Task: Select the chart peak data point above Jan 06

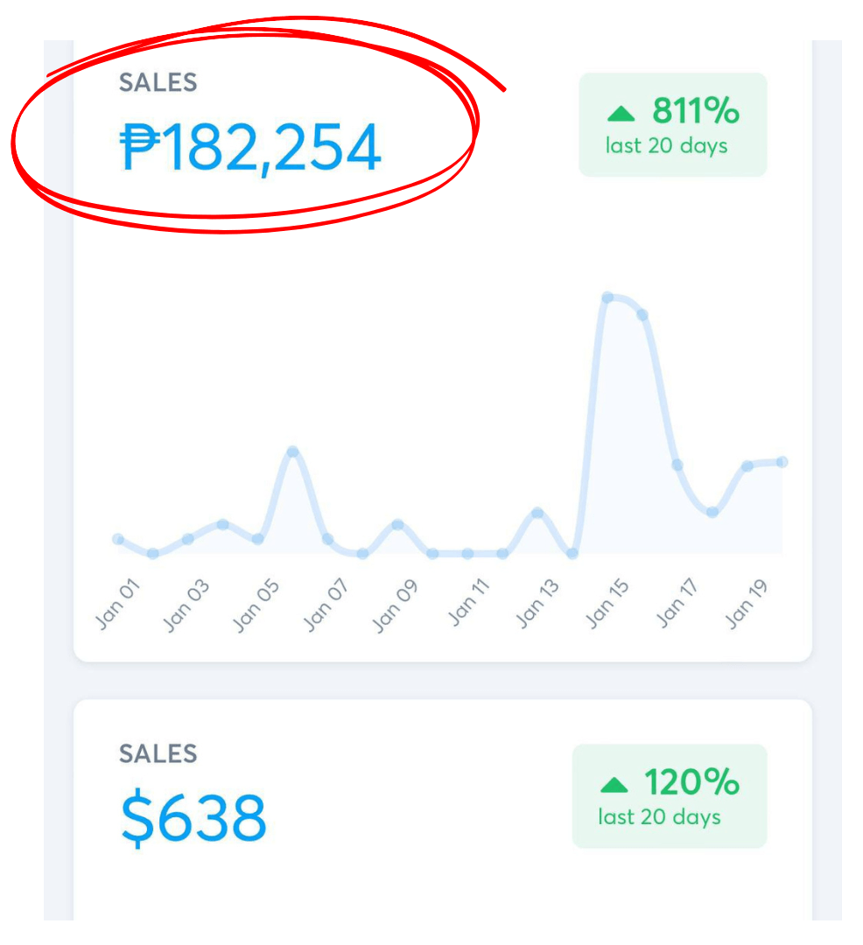Action: pyautogui.click(x=293, y=452)
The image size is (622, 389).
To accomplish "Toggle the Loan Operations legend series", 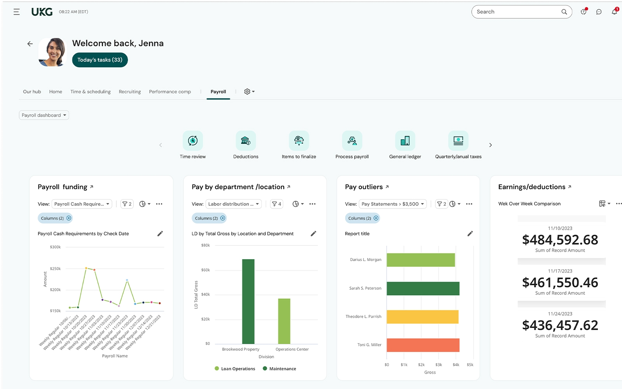I will [235, 369].
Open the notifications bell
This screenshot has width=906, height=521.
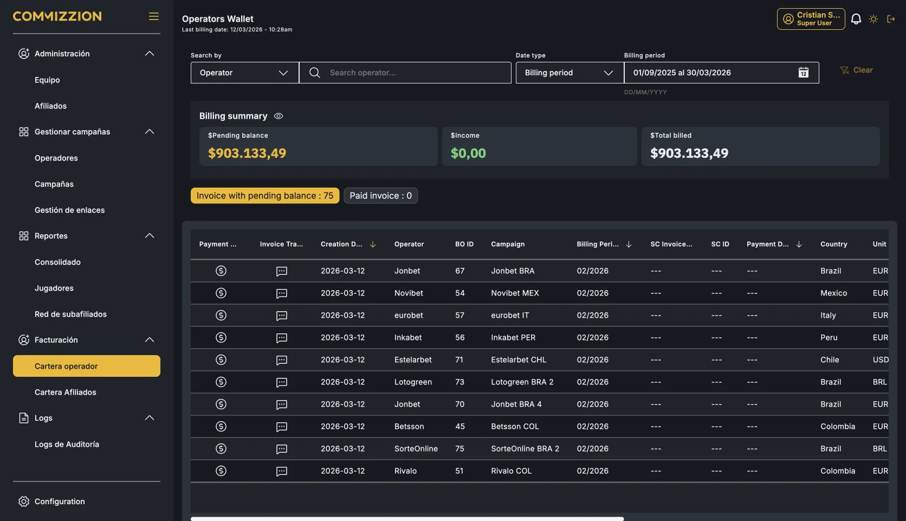coord(856,19)
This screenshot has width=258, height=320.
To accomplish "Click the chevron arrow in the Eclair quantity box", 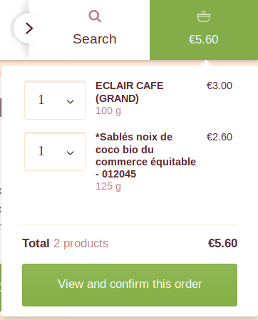I will pos(70,102).
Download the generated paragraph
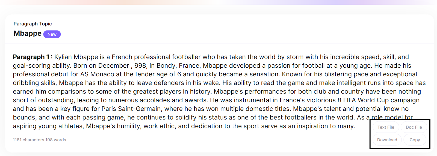 point(387,140)
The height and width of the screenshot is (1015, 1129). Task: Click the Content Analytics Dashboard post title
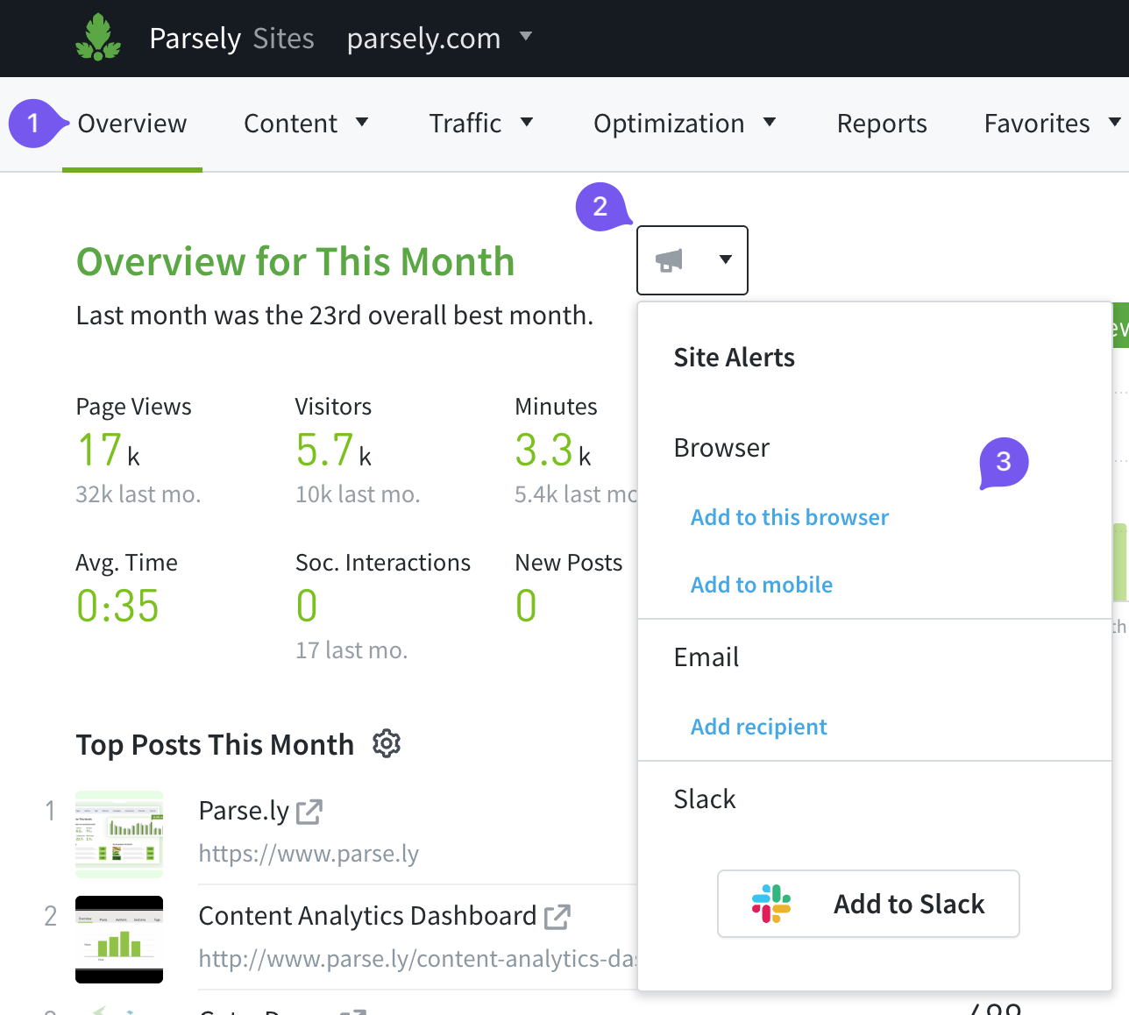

==*==

## Exercise objective
Show every line in the items above that contains the word "width". Case counts.

## Solved problem
This screenshot has width=906, height=521.
This screenshot has width=258, height=320.
The height and width of the screenshot is (1015, 1129). Task: Click the Content Analytics Dashboard post title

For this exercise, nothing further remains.